Response to therapy was highly variable and not always satisfactory. We underline the excellent results obtained with IVIG infusion in a woman with the classic form of EBA who had not responded to several previous treatments (Table 2). The approach to EBA treatment we would suggest based on our experience would be to start prednisone (or an equivalent) at 0.5mg/kg in association with colchicine (1–2mg/d) and/or dapsone (25–100mg/d). If the patient responds well enough to allow the prednisone dose to be tapered to 5mg (or discontinued altogether), the corticosteroid therapy can be maintained. If the prednisone dose cannot be reduced (despite the addition of up to 100mg of dapsone and 2mg of colchicine) we suggest adding IVIG therapy. Rituximab currently seems to be more effective at a lower cost, and this drug could be a good choice in cases that are refractory to other treatments. However, our experience with rituximab in EBA is limited to a single patient.

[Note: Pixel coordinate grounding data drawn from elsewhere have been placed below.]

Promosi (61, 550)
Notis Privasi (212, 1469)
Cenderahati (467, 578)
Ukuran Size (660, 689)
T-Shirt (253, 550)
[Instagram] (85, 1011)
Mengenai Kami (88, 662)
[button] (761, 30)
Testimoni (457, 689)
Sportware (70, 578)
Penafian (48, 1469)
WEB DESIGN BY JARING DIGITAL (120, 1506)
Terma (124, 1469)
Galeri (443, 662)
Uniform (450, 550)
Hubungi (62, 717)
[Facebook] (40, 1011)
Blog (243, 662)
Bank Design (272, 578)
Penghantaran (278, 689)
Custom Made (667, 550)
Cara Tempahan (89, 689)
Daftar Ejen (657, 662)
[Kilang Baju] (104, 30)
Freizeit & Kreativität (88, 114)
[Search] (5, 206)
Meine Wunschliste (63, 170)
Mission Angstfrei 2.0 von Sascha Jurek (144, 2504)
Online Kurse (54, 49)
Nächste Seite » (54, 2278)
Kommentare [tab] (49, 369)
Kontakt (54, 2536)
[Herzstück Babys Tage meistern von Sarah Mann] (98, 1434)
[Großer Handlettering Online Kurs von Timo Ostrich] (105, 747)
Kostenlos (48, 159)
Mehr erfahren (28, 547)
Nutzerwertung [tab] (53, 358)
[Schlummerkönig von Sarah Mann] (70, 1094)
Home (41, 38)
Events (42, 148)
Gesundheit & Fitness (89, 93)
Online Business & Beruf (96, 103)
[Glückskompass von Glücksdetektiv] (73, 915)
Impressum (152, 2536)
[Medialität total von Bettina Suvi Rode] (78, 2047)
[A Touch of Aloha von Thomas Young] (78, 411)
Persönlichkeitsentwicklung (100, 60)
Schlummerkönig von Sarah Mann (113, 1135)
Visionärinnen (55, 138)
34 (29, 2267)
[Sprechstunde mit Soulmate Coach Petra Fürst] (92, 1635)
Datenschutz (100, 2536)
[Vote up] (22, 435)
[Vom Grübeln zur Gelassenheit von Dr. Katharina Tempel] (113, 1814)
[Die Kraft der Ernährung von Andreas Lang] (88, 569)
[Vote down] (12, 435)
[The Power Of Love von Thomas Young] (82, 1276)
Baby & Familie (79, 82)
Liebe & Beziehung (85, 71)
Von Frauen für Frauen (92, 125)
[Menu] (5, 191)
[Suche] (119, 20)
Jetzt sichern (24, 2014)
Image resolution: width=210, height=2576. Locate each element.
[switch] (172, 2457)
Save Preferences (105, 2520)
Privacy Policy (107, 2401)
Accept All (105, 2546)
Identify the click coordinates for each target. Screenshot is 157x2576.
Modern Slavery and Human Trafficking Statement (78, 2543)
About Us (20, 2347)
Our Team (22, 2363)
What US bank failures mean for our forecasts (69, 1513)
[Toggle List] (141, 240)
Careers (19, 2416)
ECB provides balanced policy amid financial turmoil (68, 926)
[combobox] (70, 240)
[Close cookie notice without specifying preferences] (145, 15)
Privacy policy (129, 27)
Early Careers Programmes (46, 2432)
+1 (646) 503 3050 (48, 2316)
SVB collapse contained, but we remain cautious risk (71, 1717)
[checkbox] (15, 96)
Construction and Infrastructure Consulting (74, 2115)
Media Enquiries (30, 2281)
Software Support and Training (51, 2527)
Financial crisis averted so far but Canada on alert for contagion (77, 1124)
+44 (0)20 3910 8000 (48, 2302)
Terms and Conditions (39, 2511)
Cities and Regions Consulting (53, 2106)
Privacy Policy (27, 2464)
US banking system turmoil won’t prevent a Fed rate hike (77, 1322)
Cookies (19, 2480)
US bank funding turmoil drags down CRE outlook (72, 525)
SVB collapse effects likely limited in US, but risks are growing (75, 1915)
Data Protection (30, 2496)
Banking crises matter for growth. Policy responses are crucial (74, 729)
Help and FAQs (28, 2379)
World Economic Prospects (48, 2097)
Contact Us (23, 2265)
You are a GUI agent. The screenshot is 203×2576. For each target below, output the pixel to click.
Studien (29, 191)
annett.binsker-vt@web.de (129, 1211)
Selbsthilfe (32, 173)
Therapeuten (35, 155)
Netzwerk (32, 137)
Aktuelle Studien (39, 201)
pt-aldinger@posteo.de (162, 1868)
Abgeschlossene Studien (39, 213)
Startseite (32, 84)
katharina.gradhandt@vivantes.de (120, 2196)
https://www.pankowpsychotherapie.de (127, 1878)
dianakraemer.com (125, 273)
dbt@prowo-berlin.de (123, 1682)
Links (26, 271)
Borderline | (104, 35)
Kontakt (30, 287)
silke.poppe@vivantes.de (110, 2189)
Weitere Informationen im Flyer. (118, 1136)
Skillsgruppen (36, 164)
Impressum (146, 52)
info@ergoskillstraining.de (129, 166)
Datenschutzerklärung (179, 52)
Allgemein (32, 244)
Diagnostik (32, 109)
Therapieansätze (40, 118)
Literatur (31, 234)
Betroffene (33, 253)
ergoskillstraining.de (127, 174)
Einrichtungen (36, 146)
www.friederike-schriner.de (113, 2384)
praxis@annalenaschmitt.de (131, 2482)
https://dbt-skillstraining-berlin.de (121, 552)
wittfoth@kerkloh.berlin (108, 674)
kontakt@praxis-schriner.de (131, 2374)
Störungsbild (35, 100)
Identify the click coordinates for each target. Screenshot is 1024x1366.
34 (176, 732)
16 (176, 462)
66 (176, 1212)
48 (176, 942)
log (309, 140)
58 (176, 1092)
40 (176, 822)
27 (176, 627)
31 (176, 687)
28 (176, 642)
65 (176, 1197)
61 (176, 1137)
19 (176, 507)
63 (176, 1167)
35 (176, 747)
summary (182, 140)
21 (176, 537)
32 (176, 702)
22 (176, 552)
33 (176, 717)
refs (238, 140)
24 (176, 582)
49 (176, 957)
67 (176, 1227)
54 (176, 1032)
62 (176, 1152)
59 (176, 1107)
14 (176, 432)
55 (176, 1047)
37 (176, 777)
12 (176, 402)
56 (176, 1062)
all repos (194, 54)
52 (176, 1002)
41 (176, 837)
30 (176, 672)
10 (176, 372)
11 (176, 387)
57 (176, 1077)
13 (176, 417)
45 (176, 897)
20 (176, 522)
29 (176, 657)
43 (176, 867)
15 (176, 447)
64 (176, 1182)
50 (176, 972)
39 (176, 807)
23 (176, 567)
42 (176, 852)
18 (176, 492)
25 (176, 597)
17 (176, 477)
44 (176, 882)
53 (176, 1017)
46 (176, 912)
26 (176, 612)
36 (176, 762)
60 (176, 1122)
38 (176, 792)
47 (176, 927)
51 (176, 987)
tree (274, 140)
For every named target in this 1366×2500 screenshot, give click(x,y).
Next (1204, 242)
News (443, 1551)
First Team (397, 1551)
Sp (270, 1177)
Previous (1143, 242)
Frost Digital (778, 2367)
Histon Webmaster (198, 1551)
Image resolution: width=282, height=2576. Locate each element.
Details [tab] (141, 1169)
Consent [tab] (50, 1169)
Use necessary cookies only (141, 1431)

In summary, we present the first Spanish series of EBA patients. Consistent with the only other 4 series published29–32 (analyzing 38, 30, 14, and 12 patients, respectively), we found that inflammatory EBA predominated. In EBA, clinical suspicion must be high and optimal use of available diagnostic tools will be necessary for reaching a firm diagnosis. Lehman and colleagues36 proposed a diagnostic algorithm for autoimmune bullous diseases that took into consideration the cost of the various tests so that they can be used rationally. After diagnosis, the extent of disease and the possibility of associated conditions must be carefully assessed, and appropriate treatment should be started so that involvement of the eye and mucosae of the respiratory and digestive tracts can be prevented. Because this disease is highly variable in presentation, it is difficult to evaluate response to a particular drug.

This retrospective study included a small number of patients. Prospective multicenter studies are needed to improve our understanding of the mechanisms involved in EBA, to assess the efficacy of the drug treatments available, and to provide a basis for tailoring treatment.

The authors declare that they have no conflicts of interest.